A nice collection of poems of which "The Listeners" is the best. The lines "'Tell them I came, and no one answered, That I kept my word,’ he said" spoken to "a host of phantom listeners" is not easily forgotten.
Dark, engimatic poetry; romantic, often about death, or ghosts, or lost loves. Deeply thoughtful, quite beautiful poetry. Mysterious, ethereal. Very old fashioned.
"Haunted" was my personal favorite in this collection; it was as if Walter de la Mare was reaching across the century to speak to me. The last three in the collection were all about death, and were achingly sad. If you've experienced loss recently, these may bring you solace.
The titular poem, "The Listeners" is probably the most well known poem in the collection, and it's romantic, (to me) pre-Raphaelite setting hides a deeper meaning about a search for God and higher power, that was both moving, surprising, and thought-provoking.
The poem 'The Listeners' is one of de la Mare's best--evocative, ghostly, inconclusive, easy to read and to recite.
'Is there anybody there?' said the Traveller, Knocking on the moonlit door;
It justly appears in any short sampling of his work. Several of the other poems in this collection are of that quality, mostly those of portraits of individuals: Old Susan, Old Ben, Nod the Shepherd
Softly along the road of evening, In a twilight dim with rose, Wrinkled with age, and drenched with dew, Old Nod, the shepherd, goes.

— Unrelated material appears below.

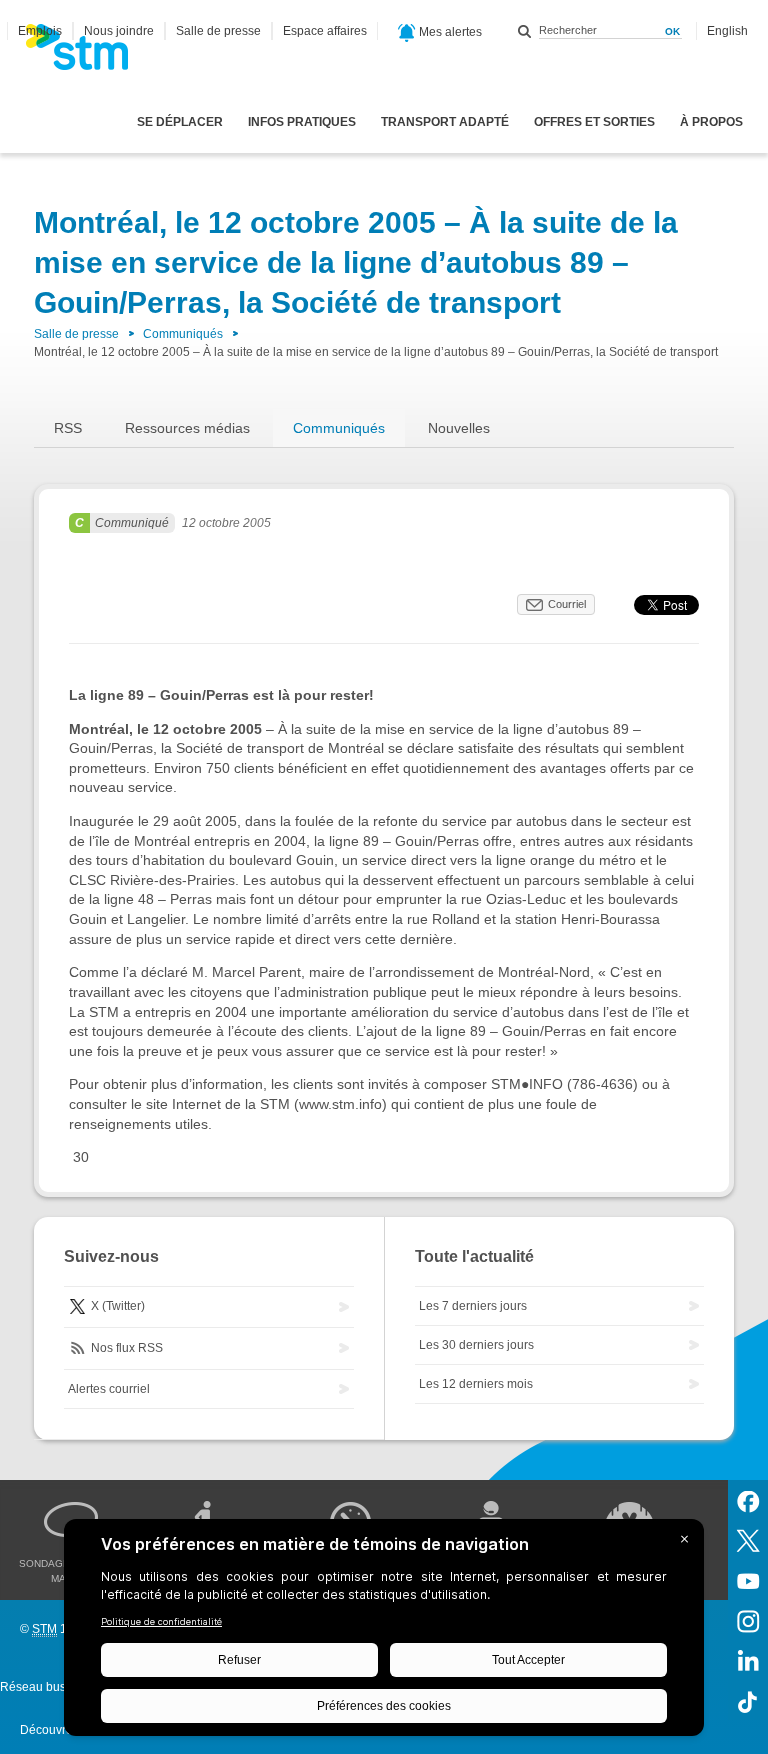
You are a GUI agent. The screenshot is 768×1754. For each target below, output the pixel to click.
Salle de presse (218, 31)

and, at the other end of life, Little Louisa in 'The Keys of Morning':
The thinness of his coal-black locks, His hands so long and lean They scarcely seemed to grasp at all The keys that hung between:
Those poems are all at the beginning of the book, and after them the poems degenerate into unequal attempts to catch the evocative spirit.

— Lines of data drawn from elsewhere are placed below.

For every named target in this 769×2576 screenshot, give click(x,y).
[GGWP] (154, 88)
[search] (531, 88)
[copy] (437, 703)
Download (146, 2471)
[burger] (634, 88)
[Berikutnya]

De la Mare produced a lot of verse. If a dozen or two of his poems are memorable, that is a remarkable achievement that (almost) anyone writing verse would be proud of. And the way to reach those one or two dozen is to write down everything that occurs to you, good or bad, and then to work on it as best you can. There is no way to decide "Today I will write a good poem" and produce it unless you are already in an appropriate state of mind--inspired, or bemused as it were. But to not write when a line or thought occurs to you is to turn off the taps of creativity. So all must be written.
No one should fault a poet who has produced verse good enough to sell, when they a) continue to write material of uneven quality, b) continue to publish it. It is a good process for keeping the lines of communication open with the muse, and hopefully producing even better work in future.
As for this particular collection: I like the first 13 poems, and the title poem. I forgive the rest.